Disturbing as this policy of political repression is, it is still very much in the open. Perhaps this is because Rwanda is still in the public eye a good decade after the atrocities as the ICTR is still conducting trials and Rwanda is being monitored by the NGO community. In Cambodia matters may have been less visible in the late 1980’s. There was no highly publicised UN criminal tribunal, and the perhaps less sizeable NGO community could not yet count on internet as the source of global mobilisation it is nowadays. But already in 1987 Amnesty International released a condemning report on large scale and severe torture of political prisoners in custody by the Cambodian government. Reports of harassment of and (lethal) violence towards political opponents have persisted thereafter.
Although the UN ultimately succeeded in its insistence on a tribunal which would prosecute the atrocities committed during 1975-1979, political repression remains a constant feature of Cambodian politics. Similar to Rwanda, also in Cambodia defamation and anti-corruption laws are being used to harass political opponents and critical journalists. Legal practitioners – particularly human rights advocates – are often subject to intimidation or attacks. A new law is expected that will increase the government’s hold on NGO’s, some of which had stepped into the vacuum where the leftish political opposition used to operate.
In such a repressive climate, it seems artificial to even speculate about the more abstract positive effects of criminal trials on a society in transition. When a(n effective) rule of law is absent, when political opponents are repressed, what standard of norms is society supposed to internalise that stems from the prosecutions of perpetrators of international crimes? Similar scepticism should apply to concepts as accountability, the fight against impunity and justice in a broad sense.
So where does this leave a liberal’s hope for ‘progress’, contentious as the term may be? Perhaps the respective development of Germany and Japan as States that adhere to a genuine rule of law, set in solid democratic political constellations, have raised false expectations. The current governments of Rwanda and Cambodia welcome or merely condone the trials, as it is politically convenient for them to do so. In Rwanda it solidifies the horror committed by the (former) enemies of the current government and in a sense reinforces its legitimacy. In Cambodia only the clique who stayed loyal to Pol Pot stands trial.
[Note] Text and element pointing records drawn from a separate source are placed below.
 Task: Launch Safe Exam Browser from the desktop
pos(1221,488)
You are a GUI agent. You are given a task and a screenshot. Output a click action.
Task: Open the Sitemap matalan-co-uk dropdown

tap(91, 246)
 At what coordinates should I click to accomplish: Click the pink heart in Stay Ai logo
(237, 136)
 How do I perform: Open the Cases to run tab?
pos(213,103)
Besides military opponents of current Prime Minister Hun Sen, which they became after he left the Khmer Rouge to return with the Vietnamese army which drove Pot Pot back into the jungle, they also became political opponents in the 90’s when a political rival of Hun Sen wanted to assimilate the still rebelling Khmer Rouge leaders into his party.
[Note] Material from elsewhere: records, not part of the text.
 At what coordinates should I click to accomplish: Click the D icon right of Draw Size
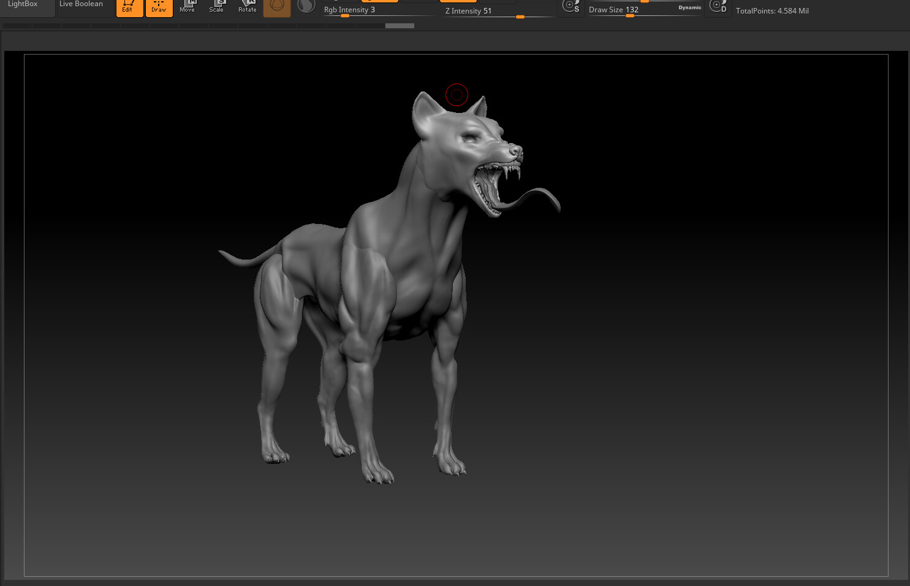coord(718,7)
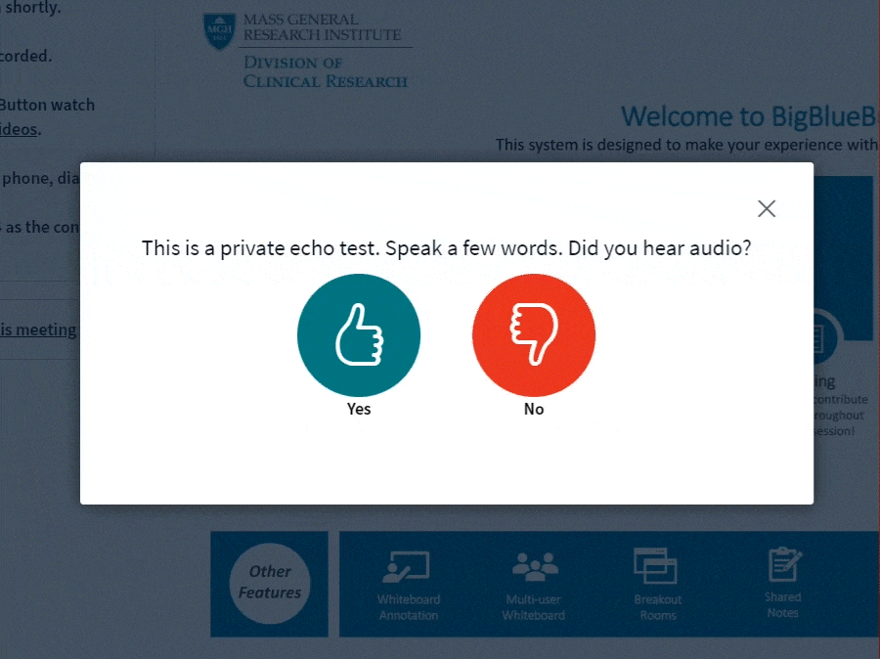
Task: Click the Other Features circle
Action: (270, 583)
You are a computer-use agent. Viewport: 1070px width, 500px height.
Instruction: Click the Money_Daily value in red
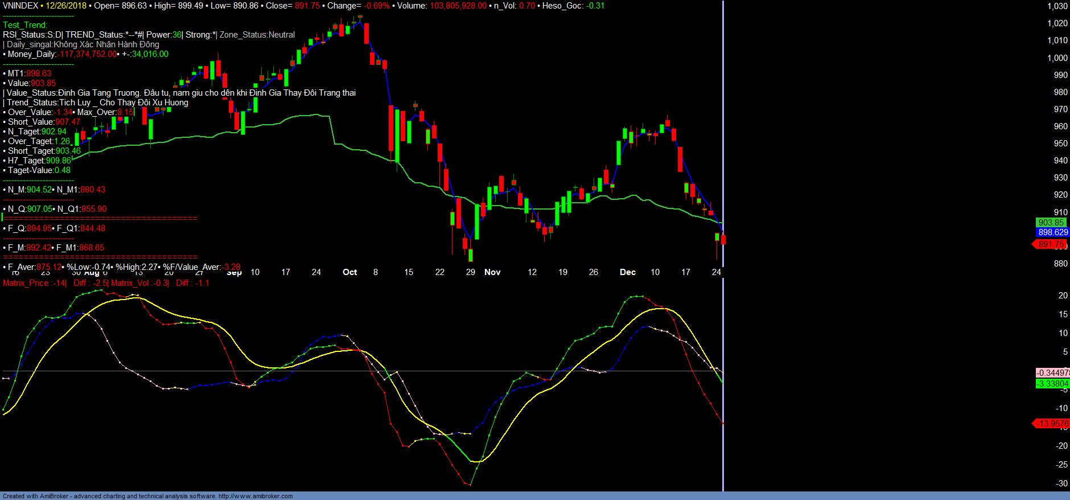(x=88, y=54)
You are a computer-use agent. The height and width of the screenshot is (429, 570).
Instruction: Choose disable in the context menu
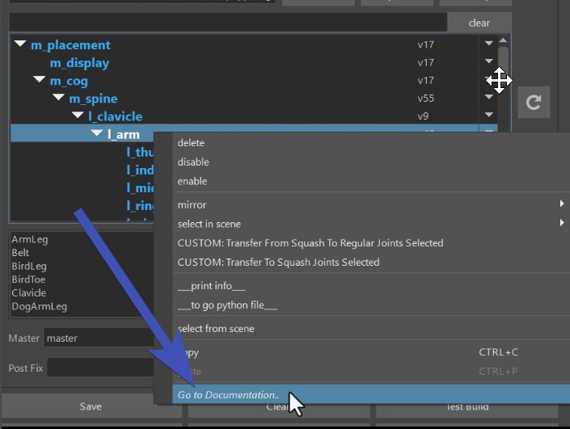(x=193, y=162)
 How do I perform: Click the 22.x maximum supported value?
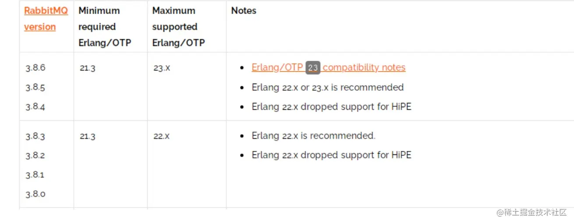click(161, 136)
Perhaps matters are not unavoidable. Possibly the UN missed out on an opportunity by allowing Hun Sen a prominent role in Cambodian politics even though he had lost the elections in 1993 but threatened with renewed civil war. And perhaps the Rwandan government can still be kept at bay by cohesive international pressure. I do not have any kind of answer to my own question, but scenario’s such as Rwanda and Cambodia are bound to re-occur in the context of the ICC framework, where State cooperation is equally vital to its functioning, and where there are few alternatives but to offer compromises in order to obtain cooperation. With all kinds of consequences.